Advancements in pre-clinical development of gene editing-based therapies to treat inherited retinal diseases

Abstract

One of the major goals in the inherited retinal disease (IRD) field is to develop an effective therapy that can be applied to as many patients as possible. Significant progress has already been made toward this end, with gene editing at the forefront. The advancement of gene editing-based tools has been a recent focus of many research groups around the world. Here, we provide an update on the status of CRISPR/Cas-derived gene editors, promising options for delivery of these editing systems to the retina, and animal models that aid in pre-clinical testing of new IRD therapeutics.

Figure 1.

Benefits and limitations of major gene editor types and delivery methods.

Figure 2.

Schematic of lipid nanoparticle (LNP) delivery of EGFP mRNA and AAV delivery of EGFP cDNA to human retinal organoids, cone-rich species, and nonhuman primates.
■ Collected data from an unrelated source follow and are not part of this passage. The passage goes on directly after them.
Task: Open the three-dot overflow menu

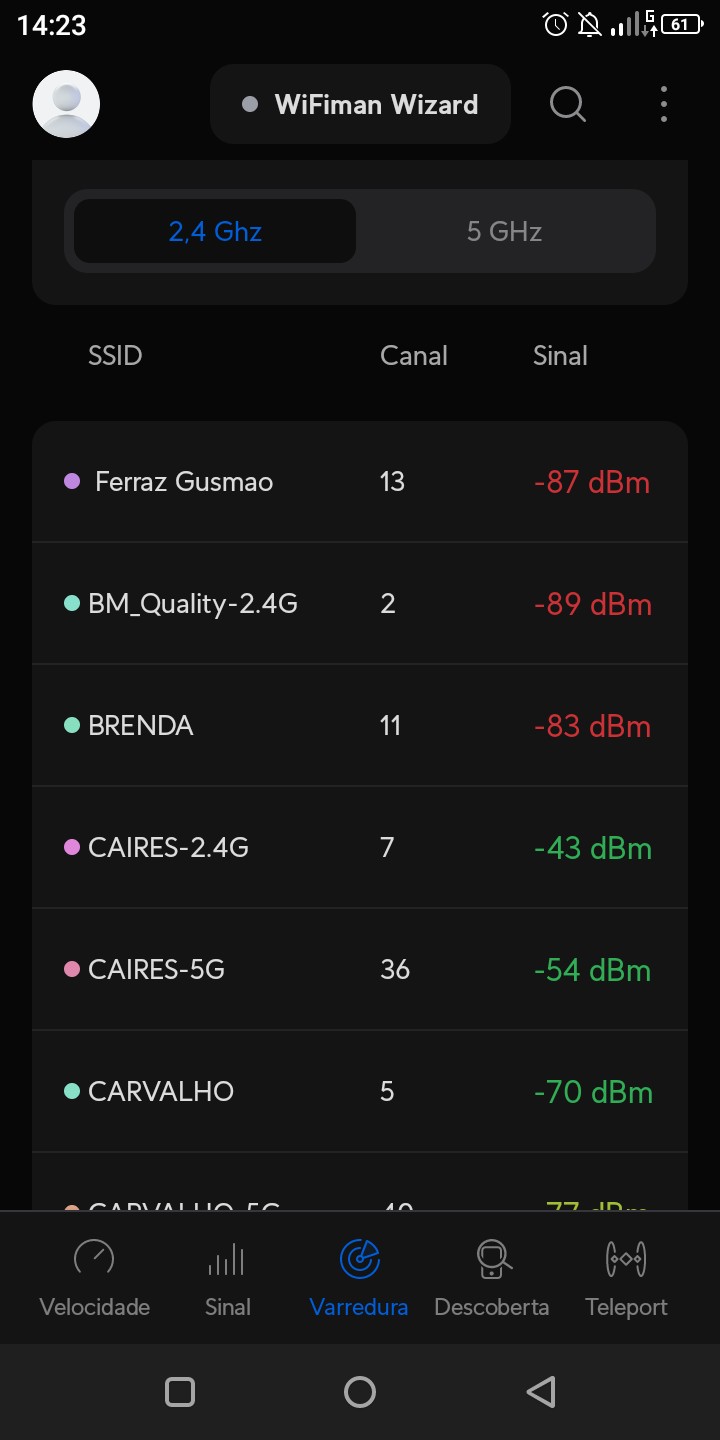Action: coord(664,104)
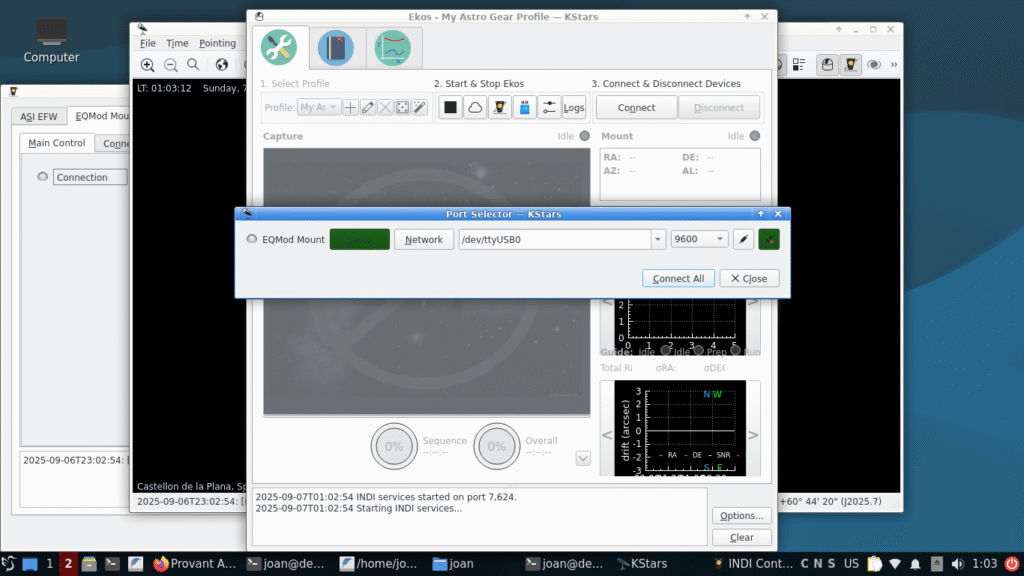Expand the /dev/ttyUSB0 port dropdown

pyautogui.click(x=657, y=240)
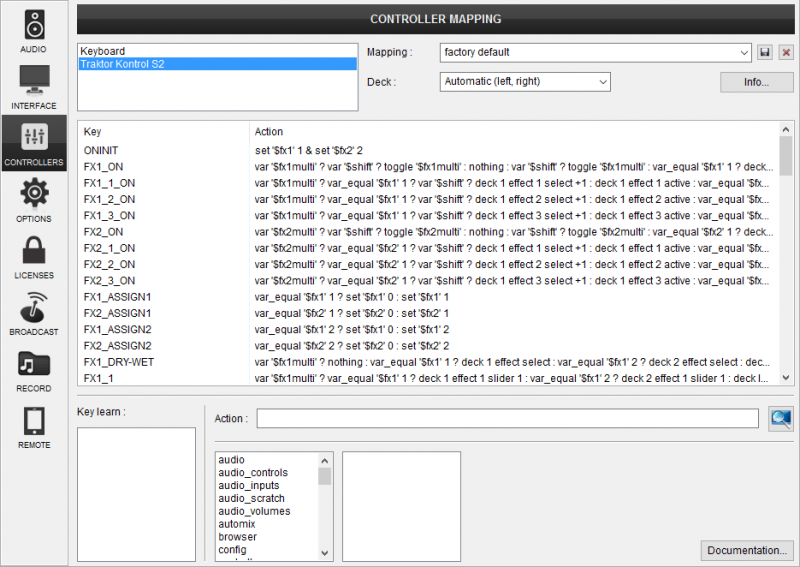Click the save mapping floppy disk icon
Viewport: 800px width, 567px height.
(765, 52)
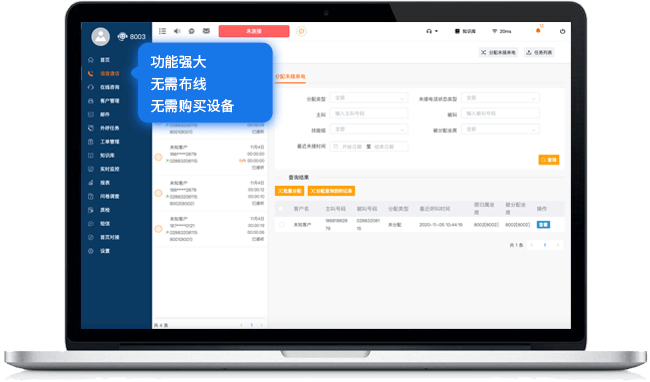This screenshot has width=650, height=382.
Task: Click the 任务列表 button
Action: pyautogui.click(x=539, y=53)
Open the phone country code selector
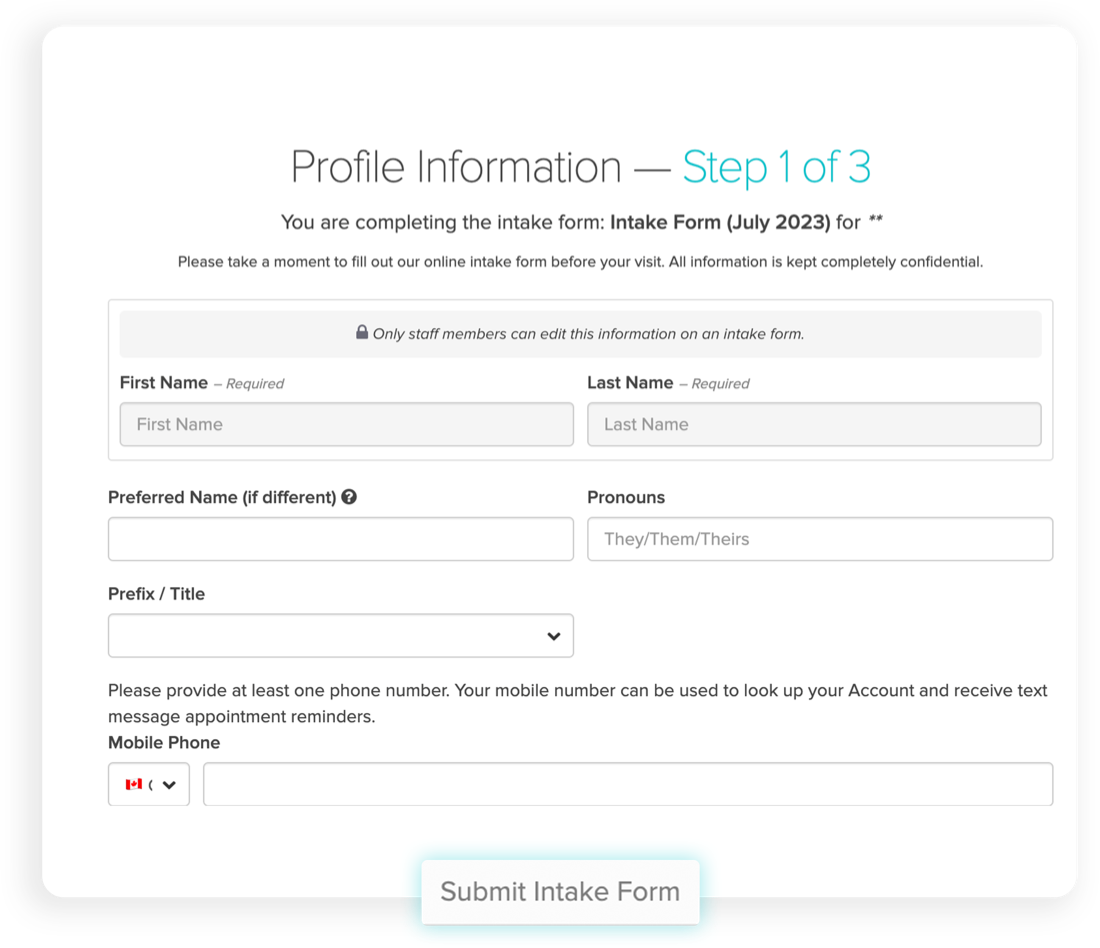The width and height of the screenshot is (1100, 948). (148, 784)
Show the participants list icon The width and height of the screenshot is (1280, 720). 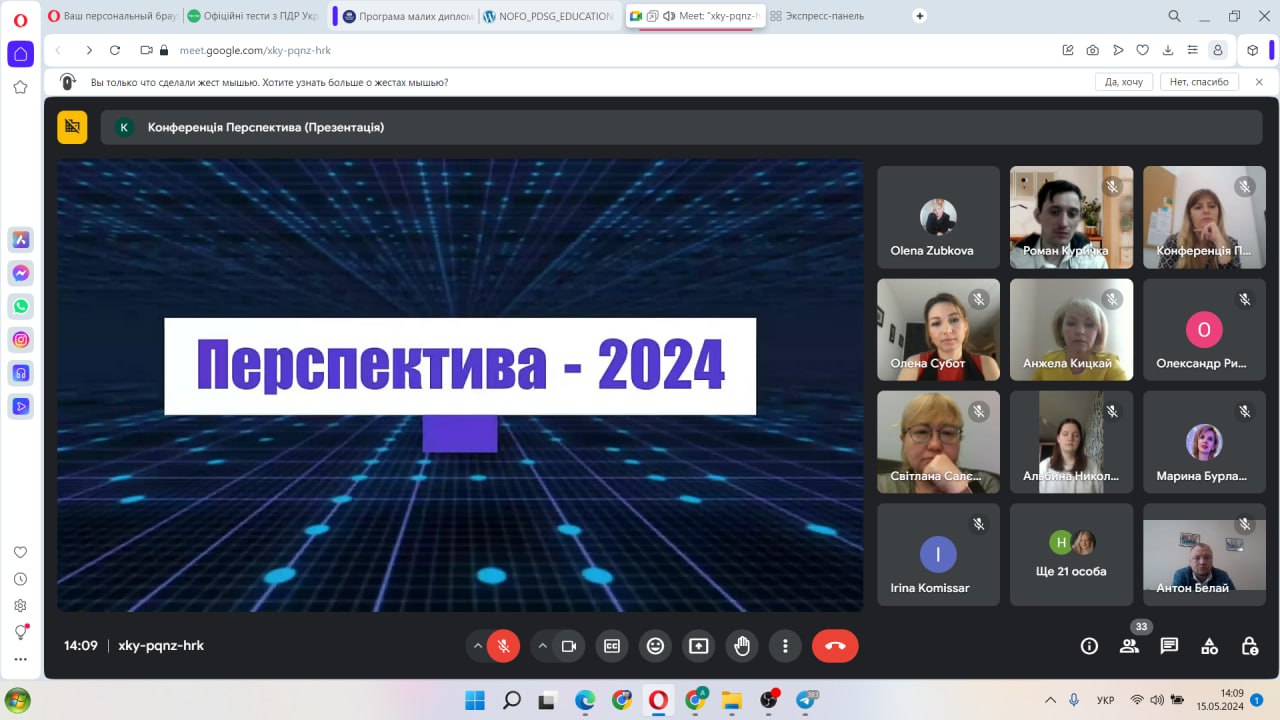point(1129,646)
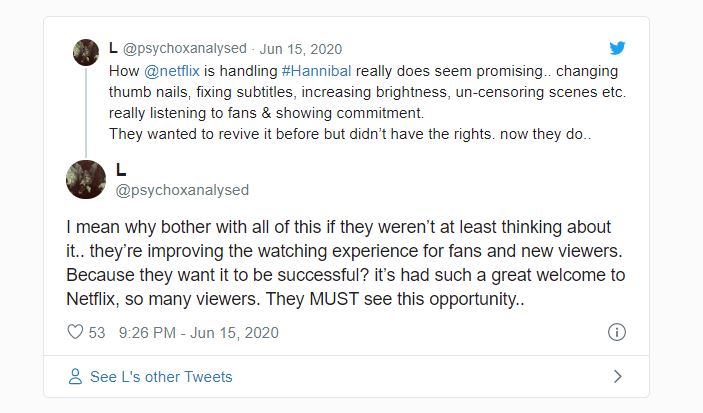
Task: Click the person icon beside See L's other Tweets
Action: pos(75,377)
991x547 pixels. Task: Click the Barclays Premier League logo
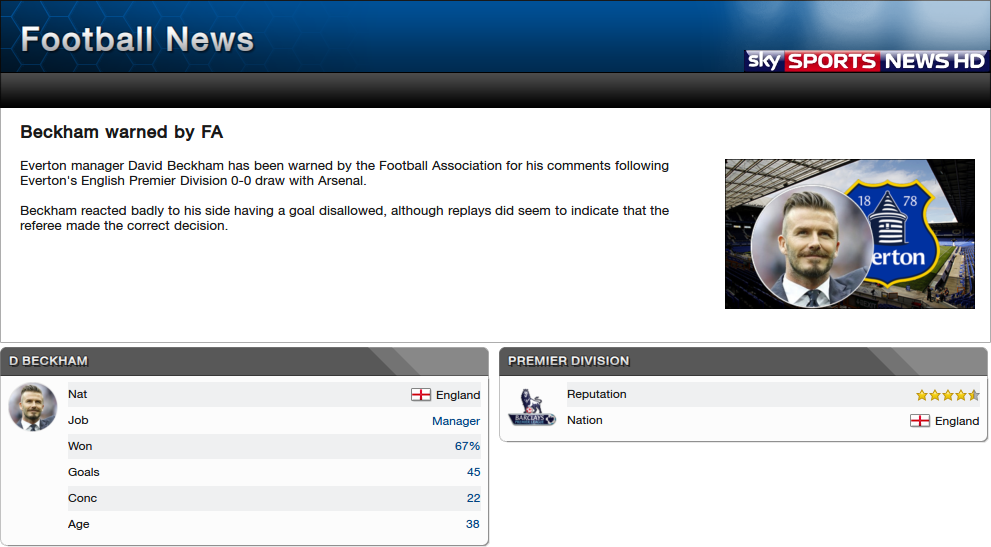coord(532,407)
A schematic of EGFP expression is shown in photoreceptor cells and RPE both in vitro and in vivo.

Figure 3.

Allele-specific editing in hiPSCs harboring a dominant mutation in the CRX gene (from (Chirco et al., 2021)). The CRISPR/Cas9 dual-cutting target sites are mapped onto the mutant allele of the CRX gene (A). PCR was performed using primers shown in (A; purple triangles), revealing an additional 374-bp band representing the edited “knockout (KO) allele” after CRISPR/Cas9 editing (B). Sanger sequencing was also utilized to confirm loss of the K88Q mutation after CRISPR-mediated editing (C). Immunofluorescence staining using antibodies against SAG (green; D-I′), RCVRN (red; J-O′), and ARR3 (green; P-U′) are shown for control (CRX^WT; D-E′, J-K′, and P-Q′), CRX^K88Q/+ (F-G′, L-M′, and R-S′), and CRX^+/− (H-I′, N-O′, and T-U′) retinal organoids at D180 (n=3 organoids per line). Nuclei are counterstained with DAPI (blue). Scale bars (U and U′), 100μm. OPL, outer plexiform layer; INL/GCL, inner nuclear layer/ganglion cell layer.